**INSTRUCTIONS FOR THE TASK**
Can you render the rows from the line containing "This screenshot has" through the end of the rows as a numbered list, skipping any blank lines and leaving out the pictures?

**DATASET EXTRACT**
________________________

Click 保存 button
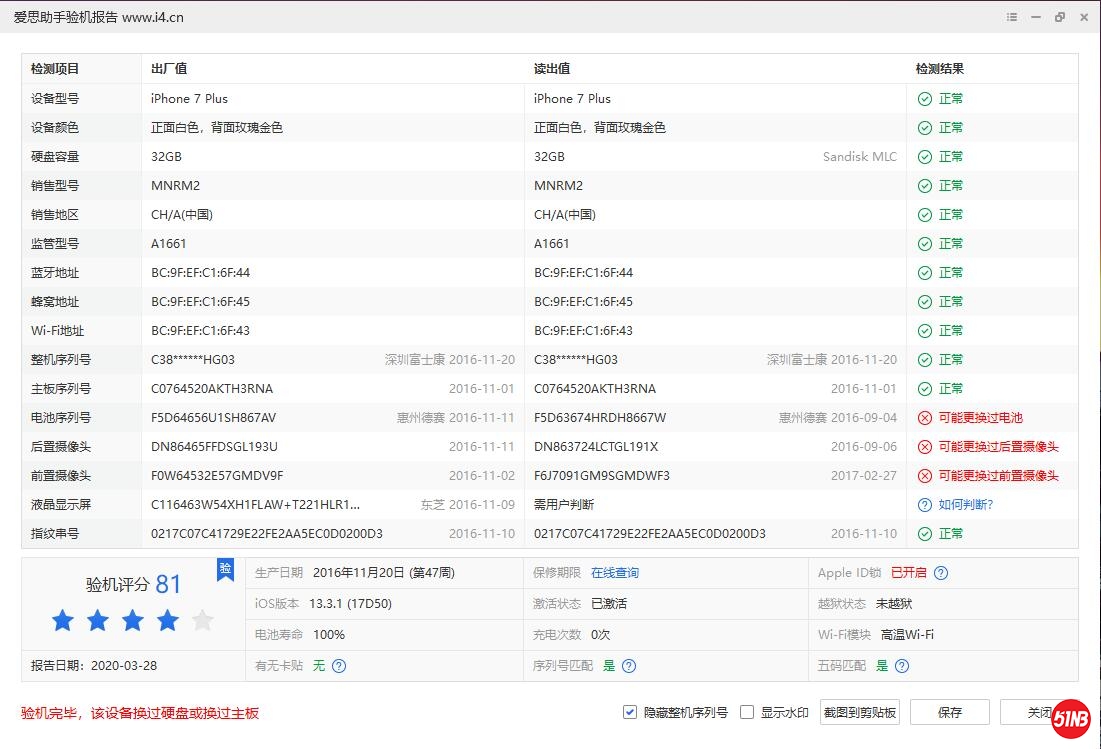1101x749 pixels. [950, 712]
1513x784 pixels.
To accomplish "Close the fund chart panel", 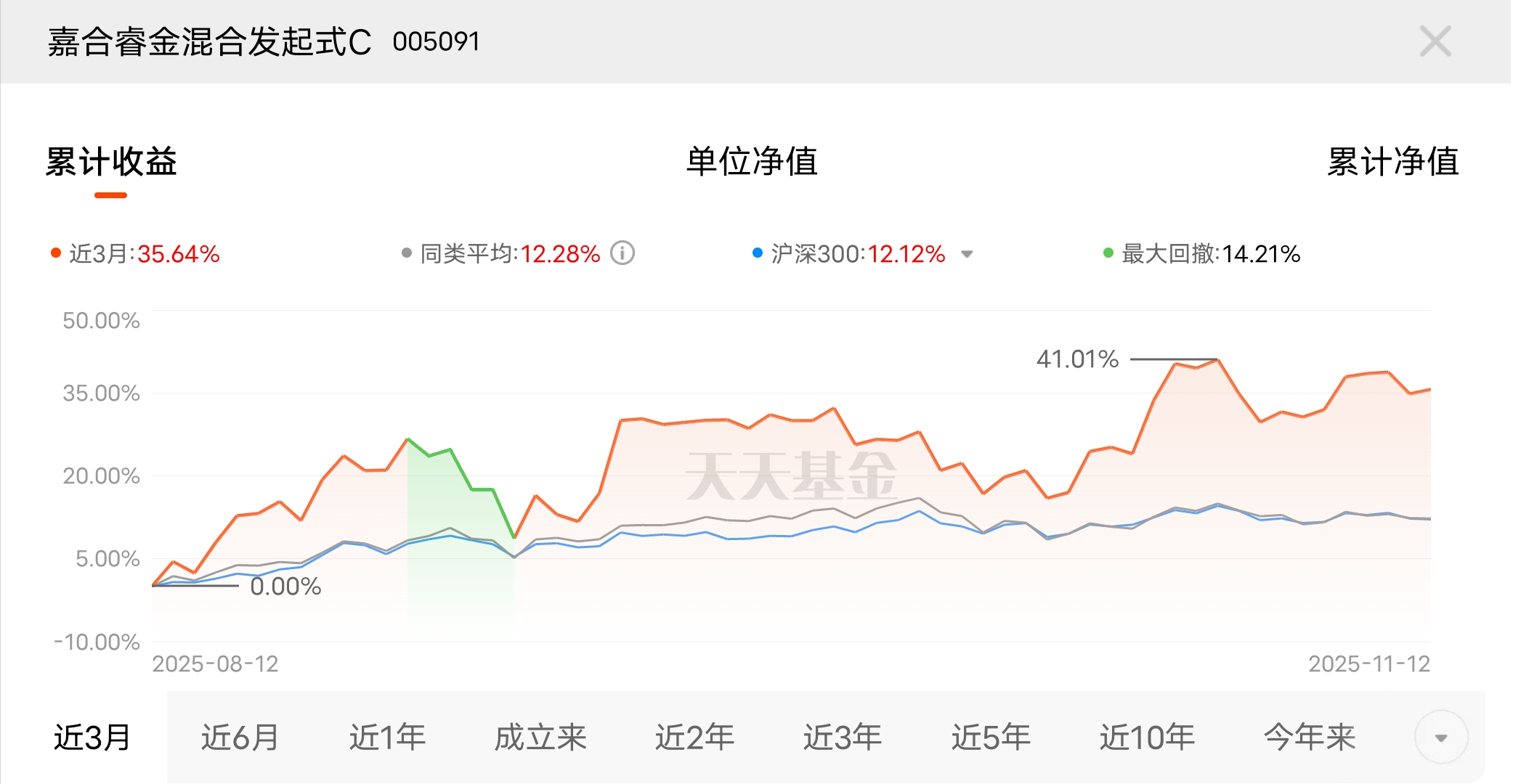I will (x=1435, y=41).
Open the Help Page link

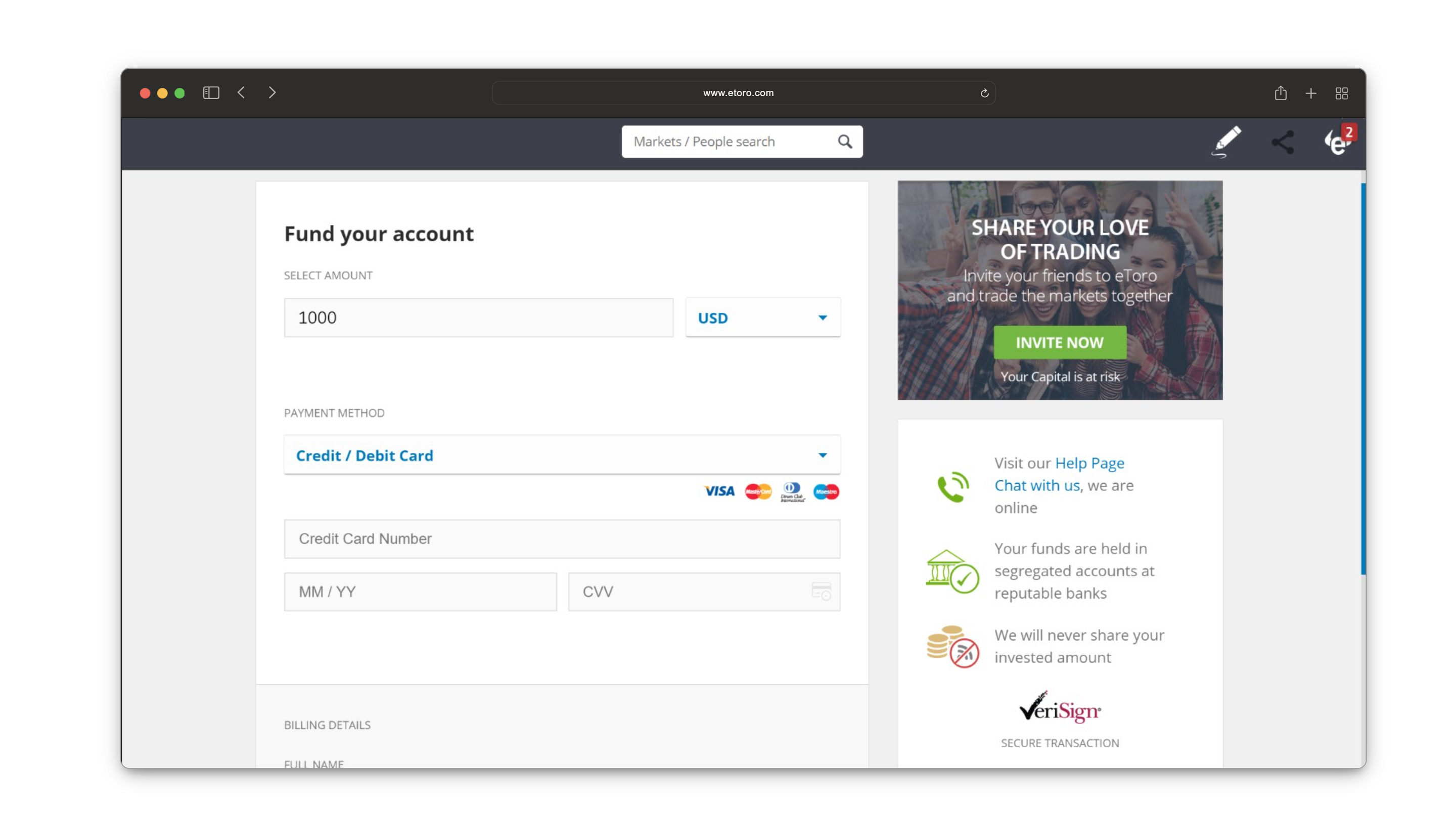click(x=1089, y=463)
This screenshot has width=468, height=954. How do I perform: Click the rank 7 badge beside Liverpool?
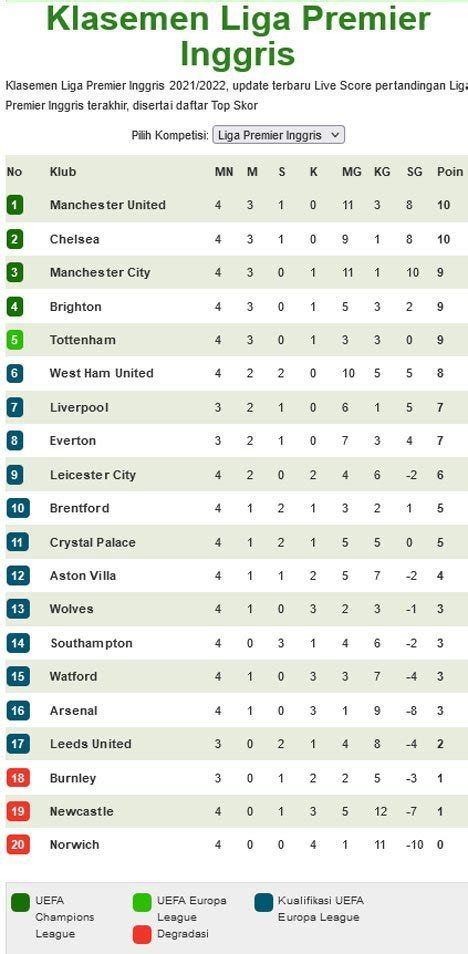(x=15, y=407)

________________________

**ANSWER TO THIS PROBLEM**
1. This screenshot has width=468, height=954. How do I perform: Click the rank 7 badge beside Liverpool?
2. (x=15, y=407)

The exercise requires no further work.